[Source records]

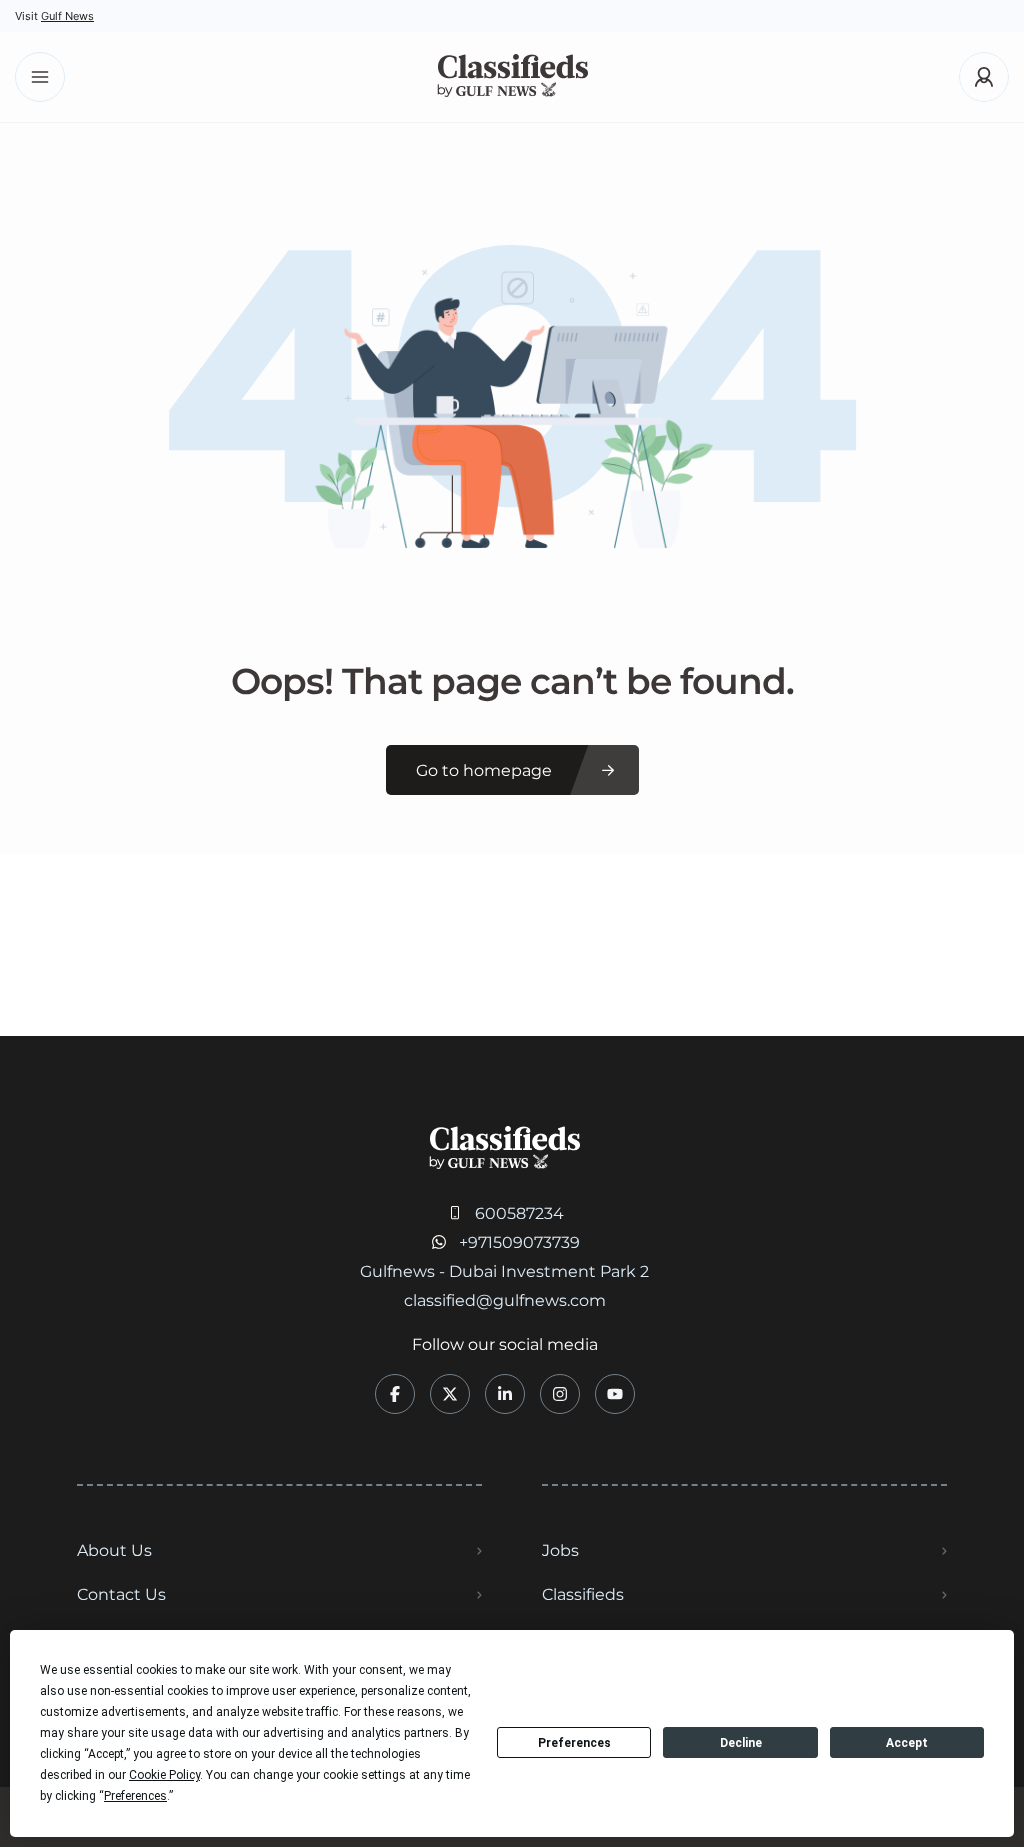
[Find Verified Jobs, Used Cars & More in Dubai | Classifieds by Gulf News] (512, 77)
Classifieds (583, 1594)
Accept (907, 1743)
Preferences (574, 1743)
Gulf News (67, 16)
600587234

[/Source records]

Every line with "Classifieds" in it should be copied from the entries.

Answer to the problem:
[Find Verified Jobs, Used Cars & More in Dubai | Classifieds by Gulf News] (512, 77)
Classifieds (583, 1594)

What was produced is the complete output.